アドバンスト・メディアが提供する VoXT は、PaaS (Platform as a Service) である Azure のメリットを活かして、開発運用されていると、同 議事録事業部 開発部の都丸 充俊 氏と小澤 光広 氏は声を揃えます。
「"セルフ サービス" では、お客様が音声文字変換を申し込まれてから約 30 分を目安として文字変換結果をお届けしています。この高速処理を実現するために、Azure の Worker ロールのインスタンスを必要に応じて自動的に増減させる管理機能を独自に開発して、一定の時間を超える音声データはすべて、複数のリソースに分散処理しています。IaaS 環境で同じように可用性とスケーラビリティを確保しようとすれば、1 から開発しなければならないプログラムがいくつもあります。そのほか、VoXT をリリースした昨年 11 月から 2014 年 6 月までに大小合わせて 10 数回のアップデートを行っていますが、開発、検証、公開のサイクルが、非常に短く回っています。これが、Azure 活用の一番のメリットだと思います」(小澤 氏)。

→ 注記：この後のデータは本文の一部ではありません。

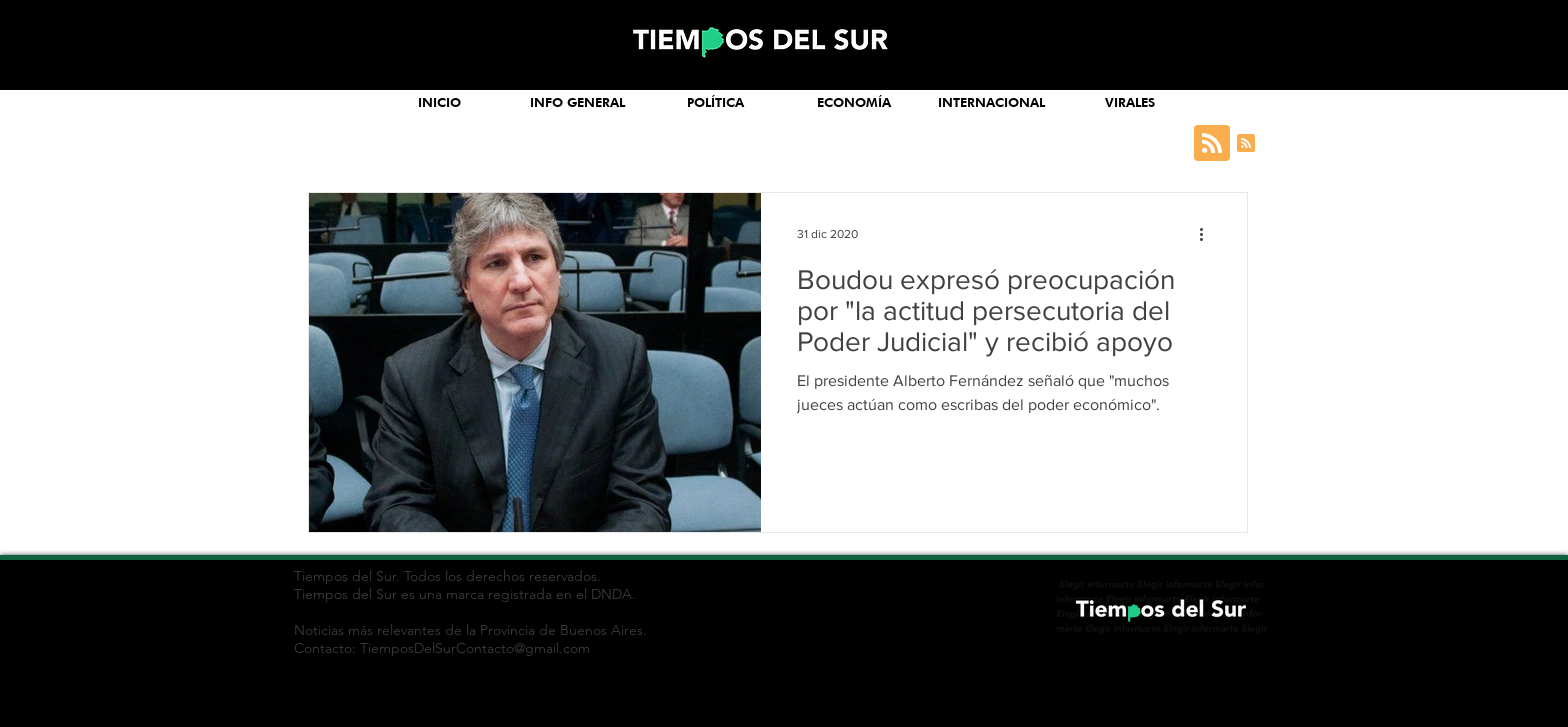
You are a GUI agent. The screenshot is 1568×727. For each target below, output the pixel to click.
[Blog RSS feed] (1212, 144)
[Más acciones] (1208, 234)
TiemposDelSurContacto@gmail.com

「Azure は、Visual Studio の開発環境と連携しているために、新しくチューニングを行った音声認識エンジンなども、私たち開発担当から直接公開できるようになっています。音声認識をより良い形で活用いただくために、細かいアップデートも、迅速に対応するように運用していますので、こうした利便性の高さは、非常にありがたいですね。また、Azure の場合はマイクロソフトの担当者ともフェイス トゥ フェイスのコミュニケーションが行えますので、心強いです。何か疑問が生じた場合なども、すぐに回答がもらえますので、安心です」(都丸 氏)。

<今後の展望>
情報化が進む現在のニーズを満たす
幅広い音声認識技術の活用へ

志村 氏は最後に、Azure を活用した VoXT の可能性について、次のように話します。

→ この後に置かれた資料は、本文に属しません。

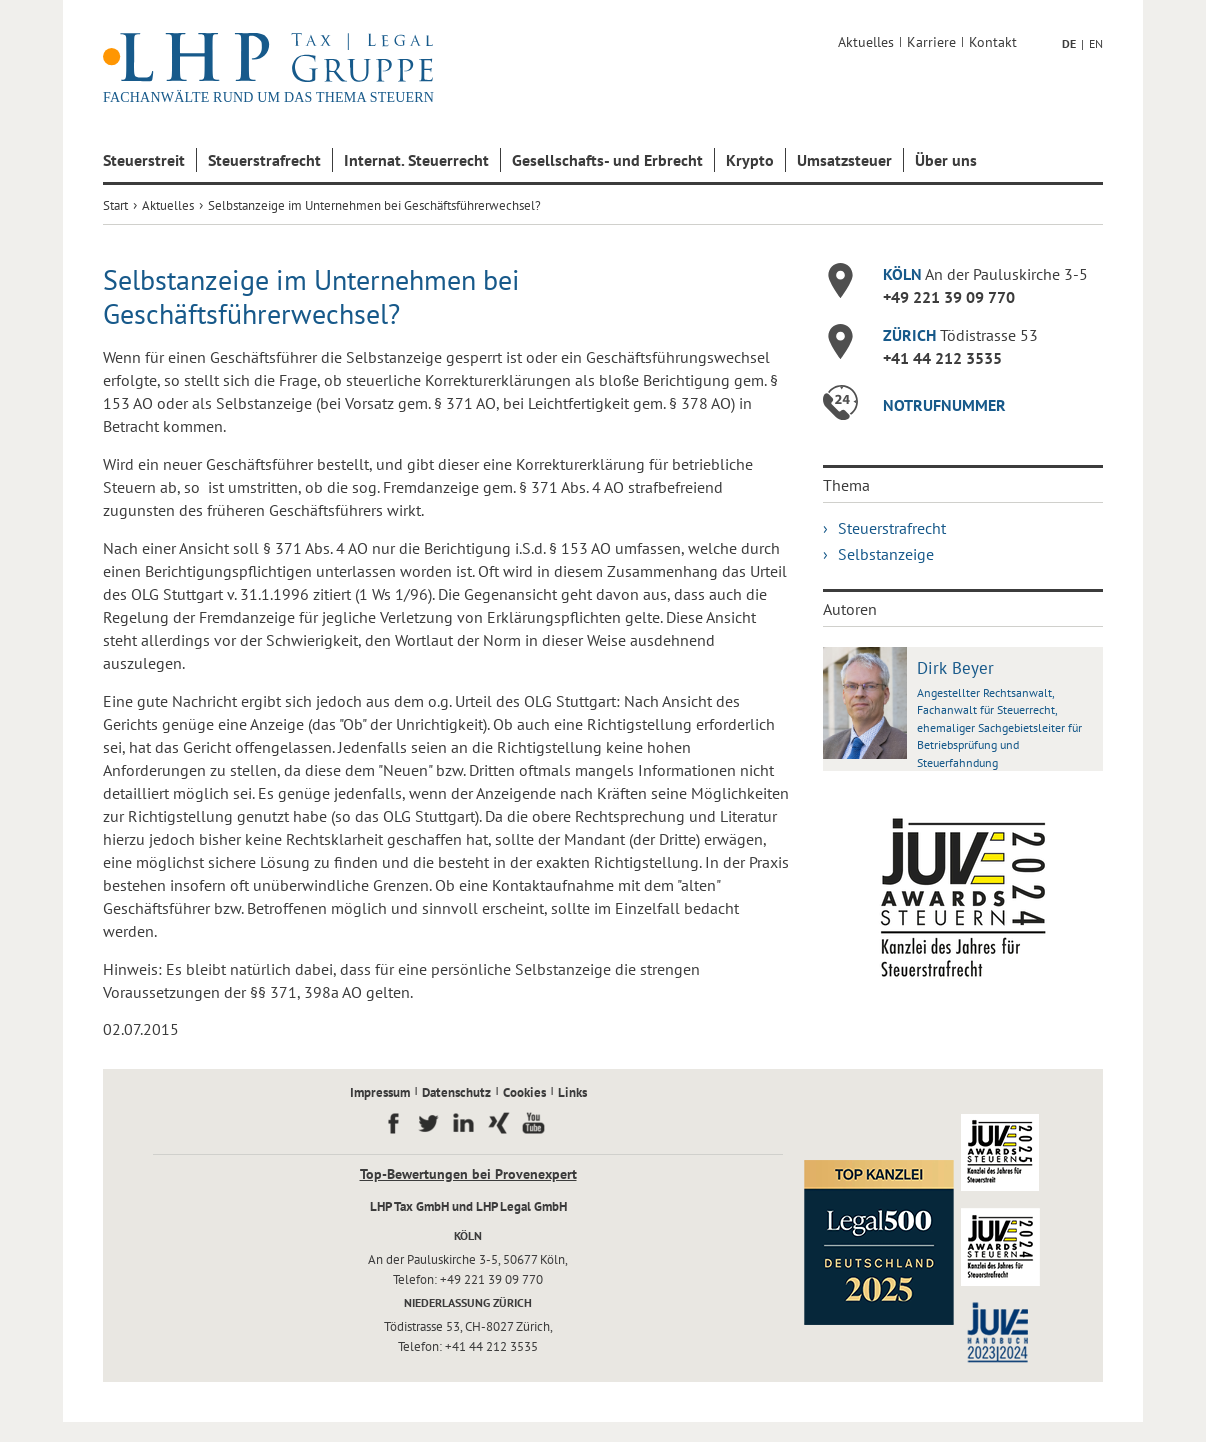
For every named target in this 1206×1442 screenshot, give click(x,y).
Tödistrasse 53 (960, 335)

「VoXT に "セルフ サービス" と "フル サービス" が揃うことで、書き起こし業務に従事される方に広く提供できるようになりました。今、ブログや SNS (Social Networking Service) を通じた個人からの情報発信が盛んになる一方で、書き込みの 1 次ソースとなる記者会見などの動画から、コメントを全文書き起こすサイトなどが人気を集めるようになっています。長時間の動画を視聴するよりも、書き起こしを読んだ方が早いですからね。こうしたコンテンツの作成も、VoXT を活用いただければ、より簡単になるでしょう。また、長文のブログ エントリーも、マイクに向かって話すだけで、テキスト化できます。最新の音声認識より多くの人に活用していただき、さまざまな記事作成を効率化していただけるとうれしいですね」。